Il risultato può essere una struttura poco leggibile, con protezioni duplicate e lacune ancora aperte. Pagare di più non garantisce automaticamente una copertura migliore.
Una revisione ordinata permette di capire cosa è già incluso, cosa manca davvero e quali contratti possono essere semplificati.
Il controllo va fatto per rischio, non per prodotto
Invece di guardare solo il nome della polizza, conviene chiedersi quali eventi sono coperti: responsabilità civile, controversie legali, danni al contenuto, infortunio, malattia, viaggio, veicolo.
Quando due contratti coprono aree simili, bisogna leggere limiti, esclusioni, franchigie e condizioni di intervento.
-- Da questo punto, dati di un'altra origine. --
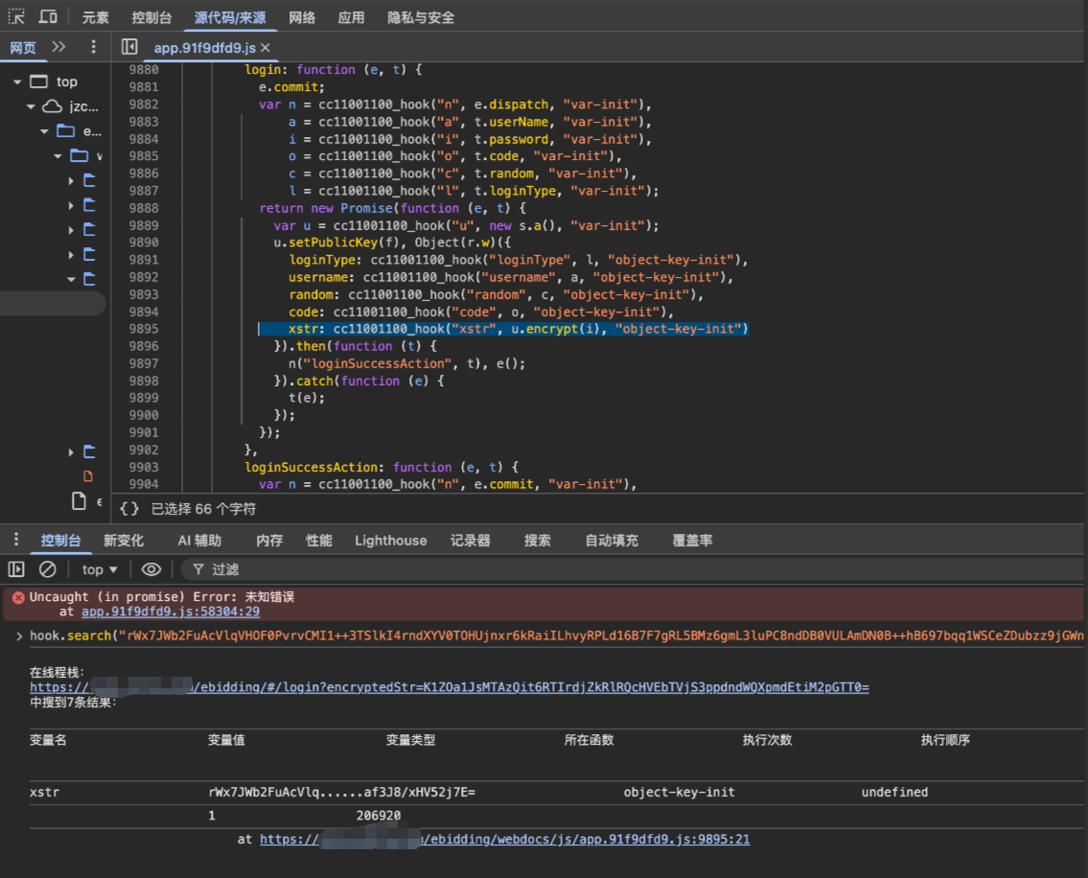
Task: Switch to the 网络 panel tab
Action: 302,17
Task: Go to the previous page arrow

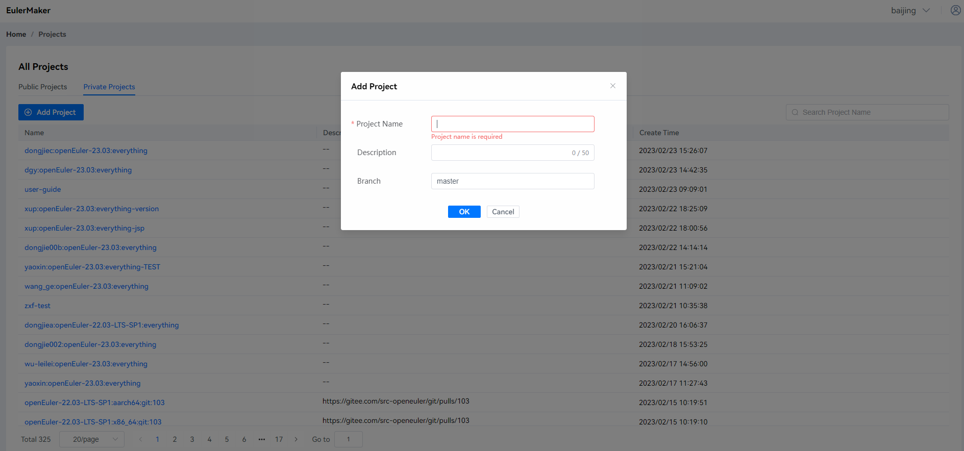Action: pos(140,439)
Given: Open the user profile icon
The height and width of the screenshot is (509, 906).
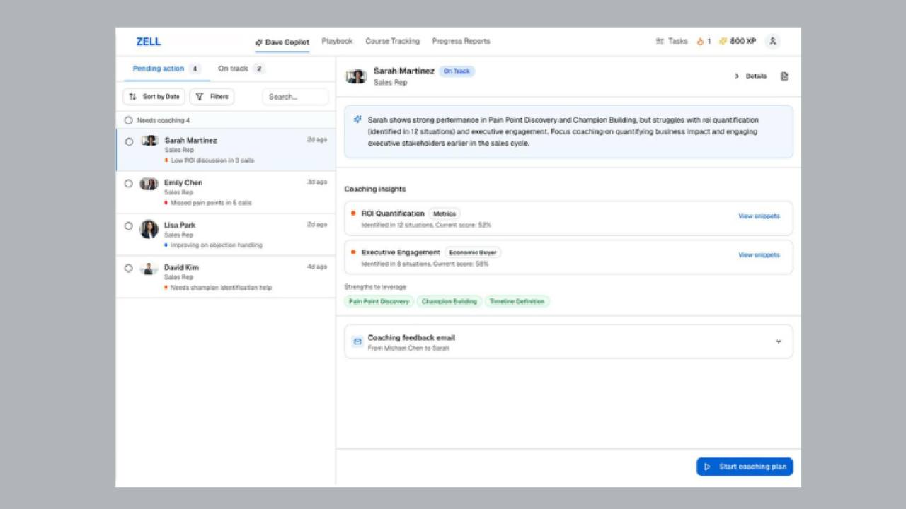Looking at the screenshot, I should click(773, 42).
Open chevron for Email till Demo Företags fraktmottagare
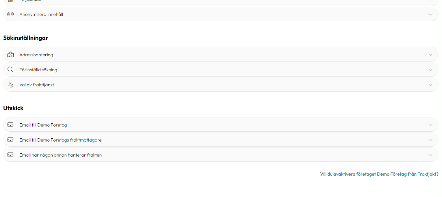Viewport: 442px width, 197px height. pyautogui.click(x=430, y=140)
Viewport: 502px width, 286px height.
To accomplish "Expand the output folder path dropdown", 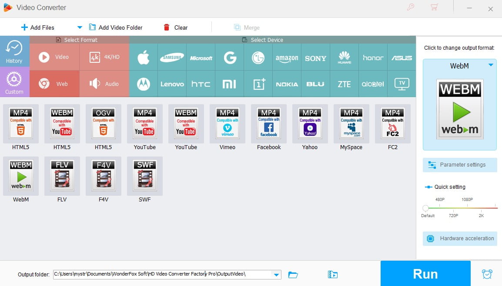I will click(x=276, y=275).
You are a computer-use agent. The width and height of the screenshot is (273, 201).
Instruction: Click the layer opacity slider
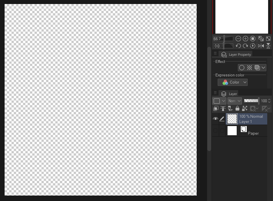pos(251,101)
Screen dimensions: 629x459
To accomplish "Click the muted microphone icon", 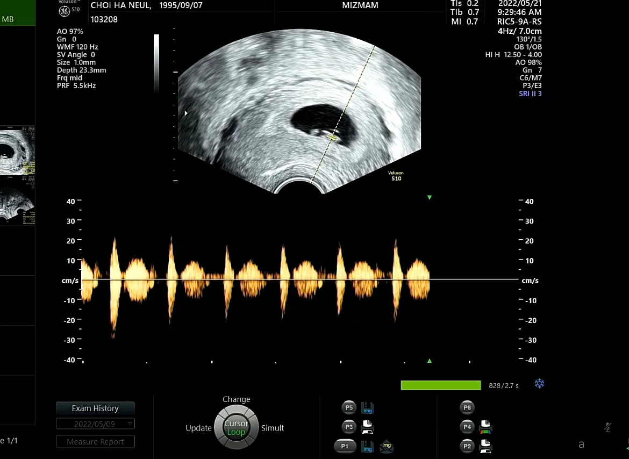I will (x=607, y=427).
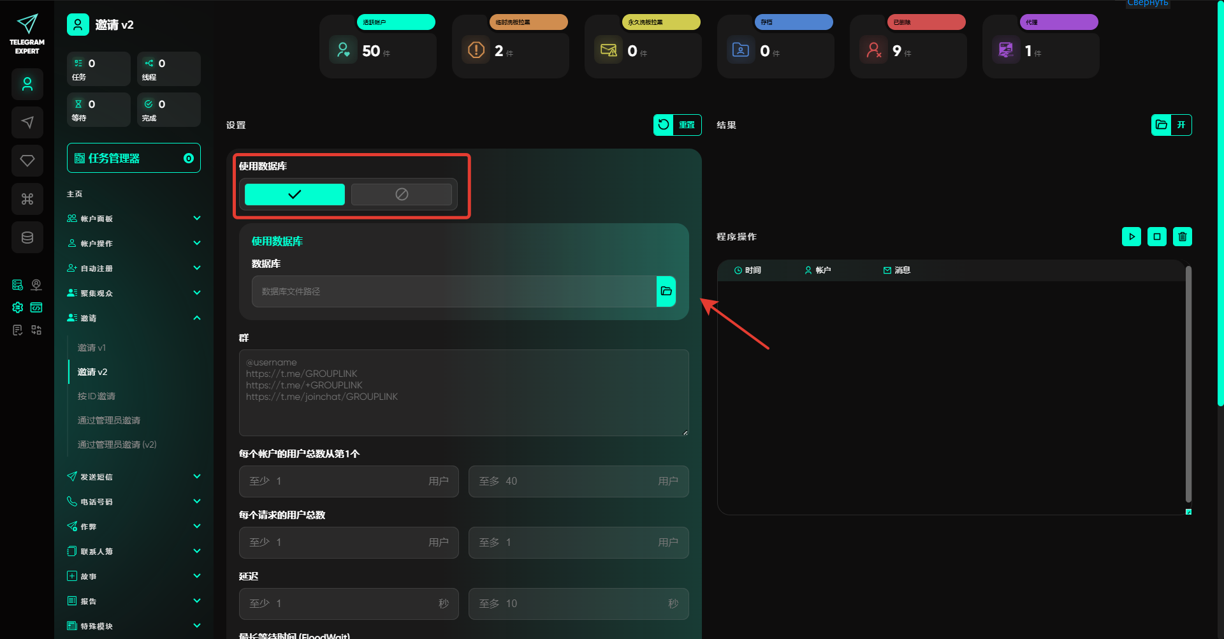Click the 重置 reset button
Viewport: 1224px width, 639px height.
pos(677,125)
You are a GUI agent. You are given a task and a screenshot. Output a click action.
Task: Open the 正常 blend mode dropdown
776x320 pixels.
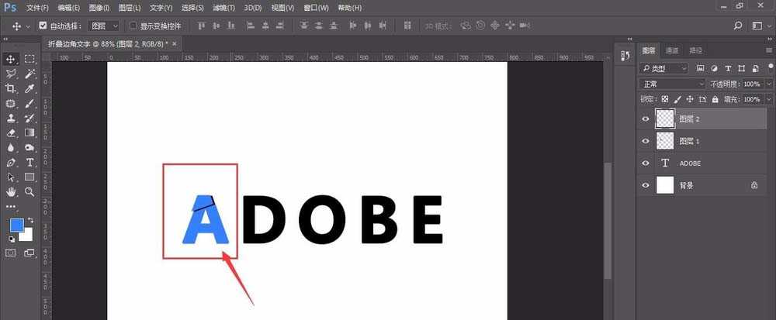point(672,84)
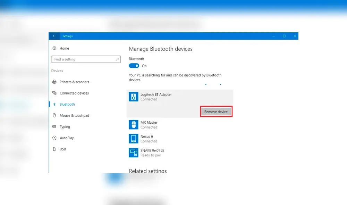
Task: Open AutoPlay settings page
Action: (67, 138)
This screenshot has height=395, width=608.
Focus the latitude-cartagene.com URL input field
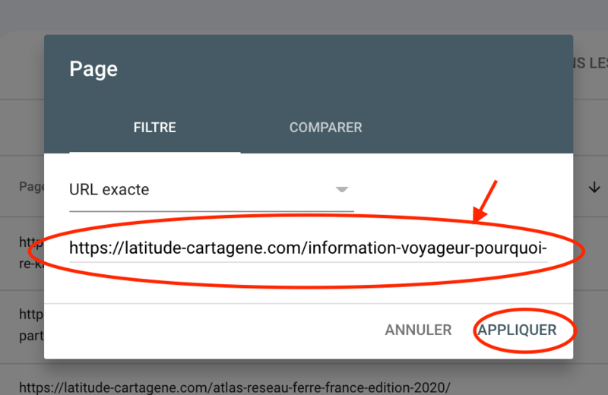tap(308, 248)
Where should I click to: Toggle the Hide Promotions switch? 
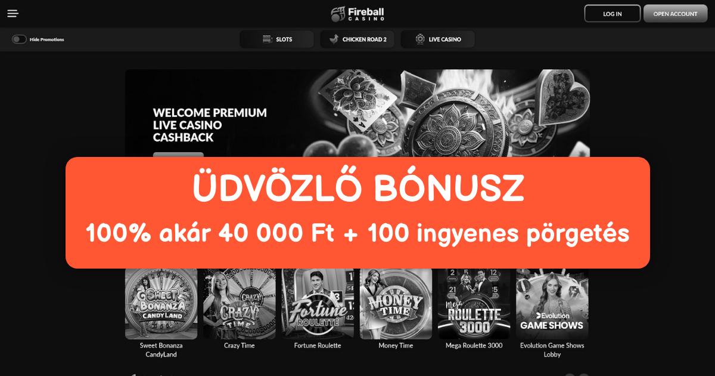click(x=19, y=39)
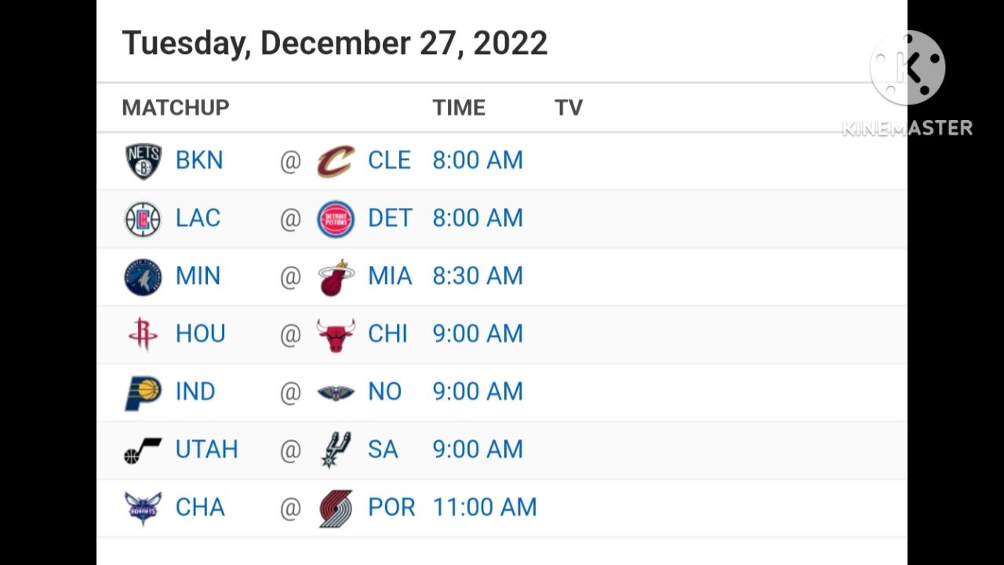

Spesso il problema non è avere troppo, ma avere troppo disordine.
Un confronto professionale aiuta a trasformare informazioni sparse in una decisione più chiara, proporzionata alla tua situazione reale.
Quando vale la pena fare un controllo
Ogni cambiamento importante, personale o professionale, può modificare il modo in cui assicurazioni, previdenza, fiscalità e patrimonio lavorano insieme.
La verifica serve a distinguere ciò che è già adeguato da ciò che può essere semplificato, aggiornato o coordinato meglio.